NASIHAT EMPAT BELAS ABAD


Artikel oleh : M Miftahul Firdaus

Empat belas abad silam, Rasulullah saw telah memberikan kepada umatnya sebuah nasihat yang sangat luar biasa. Sebuah nasihat yang amat progresif. Sebuah nasihat yang masih dan akan tetap relevan dengan kondisi umat Islam di belahan bumi manapun. Apakah nasihat itu?
“ Jika seorang anak Adam telah meninggal dunia, maka terputuslah segala amalnya kecuali tiga hal. Yaitu : ilmu yang bermanfaat, amal jariyah, dan doa anak saleh yang berdoa bagi orang itu.”
Mengapa nasihat itu begitu luar biasa?

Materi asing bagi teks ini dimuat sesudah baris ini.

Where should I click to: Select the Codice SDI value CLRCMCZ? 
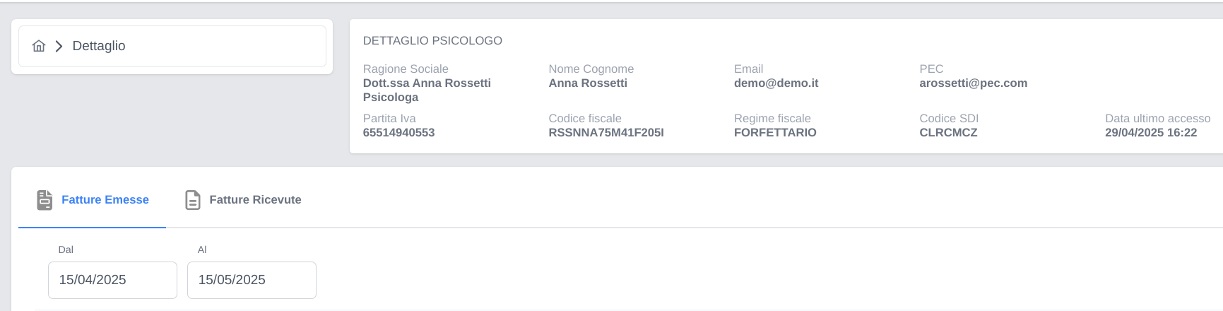coord(948,133)
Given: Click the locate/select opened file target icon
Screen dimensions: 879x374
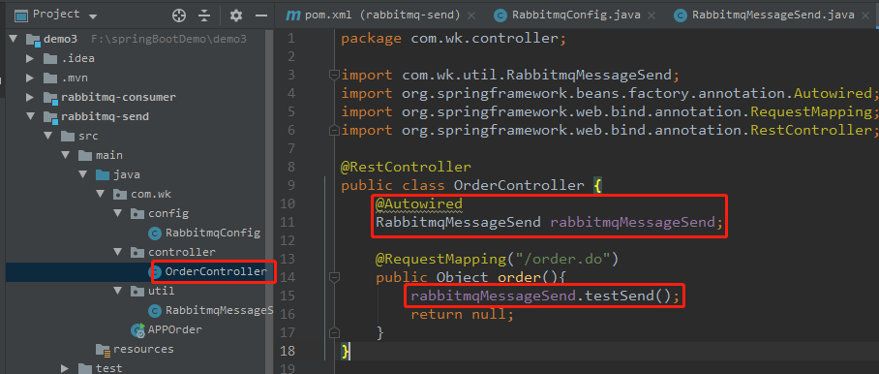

Marilah kita membahasnya.
  1. Ilmu yang bermanfaat
Dalam apa yang diriwayatkan oleh jumhur, teks asli hadis Nabi tersebut memang tidak menempatkan ilmu yang bermanfaat pada urutan pertama, melainkan pada urutan kedua setelah amal jariyah. Tapi menurut saya, justru ilmu yang bermanfaat adalah pokok awal dari tiga substansi nasihat dari hadis tersebut. Hal ini karena untuk melakukan sebuah amal (aksi) dibutuhkan sebuah pengetahuan.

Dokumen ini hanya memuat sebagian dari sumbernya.